Scott believes it is the only pollen counter on the western side of the state.
The office invested $2,500 to purchase the counter, microscope and reference books. Scott said it took some time for him to brush up on his identification skills and collect enough data to launch the website.
He is in the process of registering for a national certification course in aerobiology through the Academy of Allergy, Asthma and Immunology. After completion, he must pass a test to become a certified pollen counter.
The pollen counter on the roof collects samples by spinning two greased rods for one minute out of every 10 minutes, Scott explained.
Particles of pollen, mold and other airborne particles stick to the rods. Scott examines the samples under a microscope, manually counting the different types of irritants he sees.
“We’ve really noticed a lot more mold is here than we’ve ever realized,” Scott said.
Based on the data he’s tracked so far, he believes alternaria mold could be the cause of many of his patients’ asthma and allergy symptoms.
Scott said that kind of specific information explains why a local pollen counter is more useful than relying on the national pollen count data to determine the cause of symptoms.

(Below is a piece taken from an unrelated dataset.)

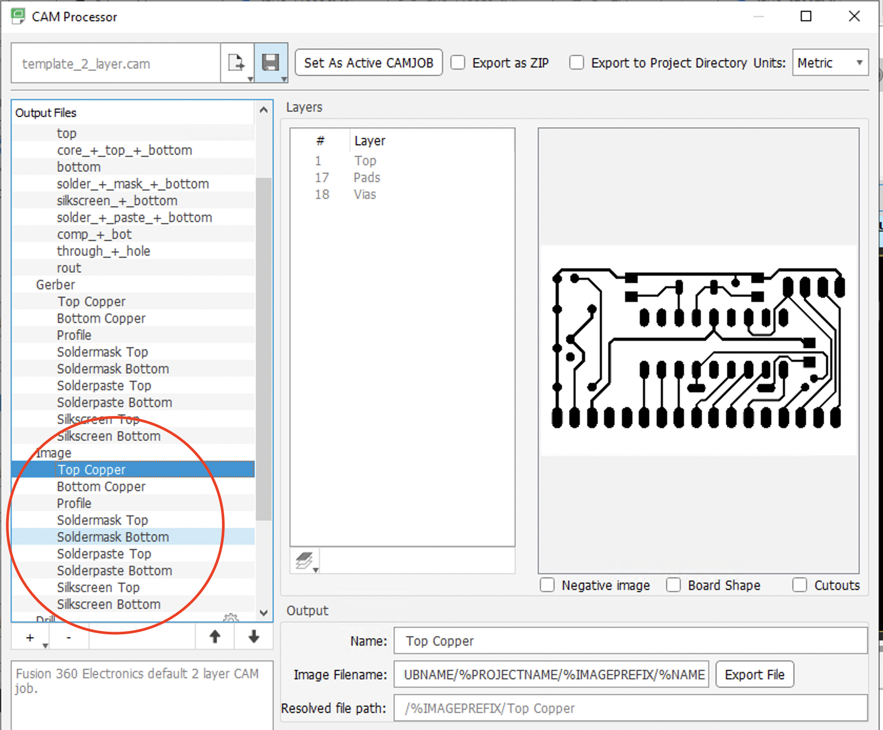Remove the selected output with the minus button
The height and width of the screenshot is (730, 883).
(68, 637)
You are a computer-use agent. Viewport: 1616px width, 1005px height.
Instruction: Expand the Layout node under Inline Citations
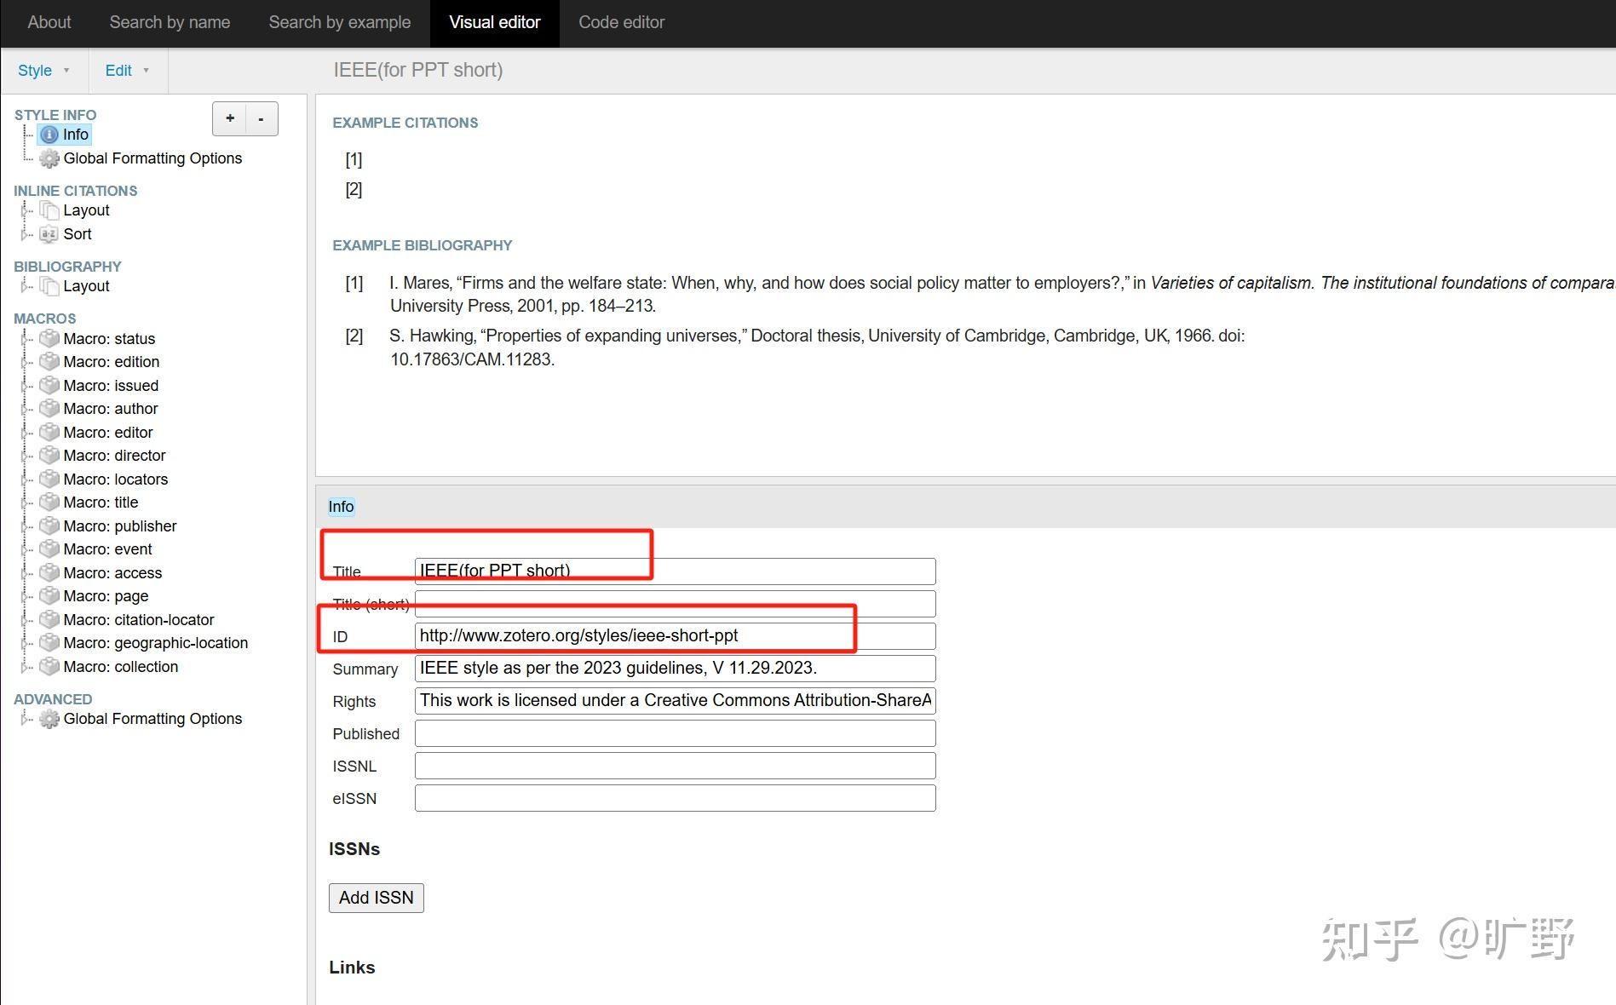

Other common samples found this time of year have included chenopod weed pollen and cladosporium mold.
The website is updated twice per week with easy-to-read ratings of grass, tree or weed pollen counts.
It also includes microscopic detail of different types of pollen and descriptions of the most common allergens found in the region.
A link to the web page can also be found on the Mesa County Health Department’s website.
“As far as Dr. Scott sharing this information, it is very kind of him. It shows that he really is doing it as a public service that is beneficial to the community,” Salter said.